Worm bait?
Jeff Kinz
jkinz at kinz.org
Wed Aug 20 10:26:38 EDT 2003
On Wed, Aug 20, 2003 at 10:07:18AM -0400, Derek Martin wrote:
> As is often the case in our society, no one is looking at the real
> problem. Virtually all e-mail viruses/worms target one family of
> programs: Microsoft Outlook. Why is Outlook so aggressively targeted?
> Because it's crap, and because its perveyors have a monopoly,
> engendering rather a lot of hate. If you want to avoid these worms,
> you need only not use Outlook. No other program is so aggressively
> targeted. Similarly, non-email viruses/worms most popularly target
> Microsoft systems. Even with the dramatic increase of the popularity
> of Linux, there just aren't that many Linux viruses/worms out there.
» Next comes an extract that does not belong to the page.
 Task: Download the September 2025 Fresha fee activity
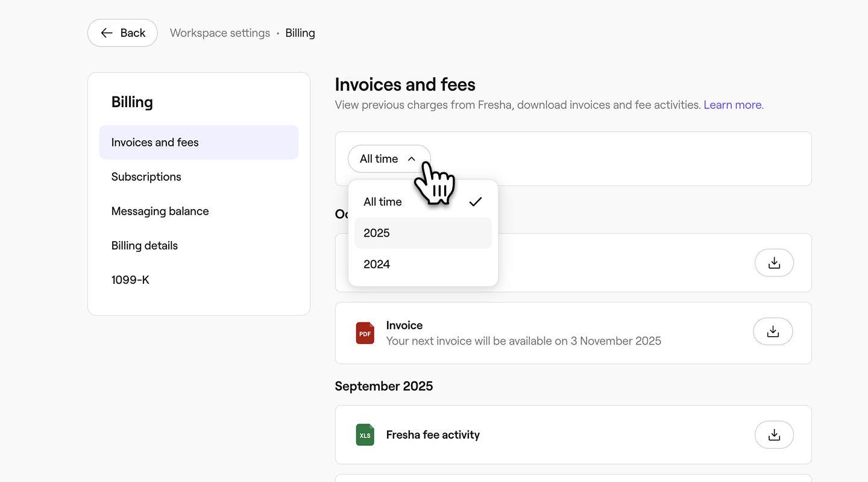point(774,434)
> So I really don't think it's a simple matter of virus writers
> targeting the most popular platform; I think a lot of it is about
> genuine hatred. But even if it were simple economics, there's no
> better argument for more competition in the market...
>
> Why is no one looking at Outlook? For the same reason Microsoft has a
> monopoly in the first place: people who use it often feel compelled to
> use it, for one reason or another. Rather than admit their choice was
> wrong, they seek more amenable scapegoats.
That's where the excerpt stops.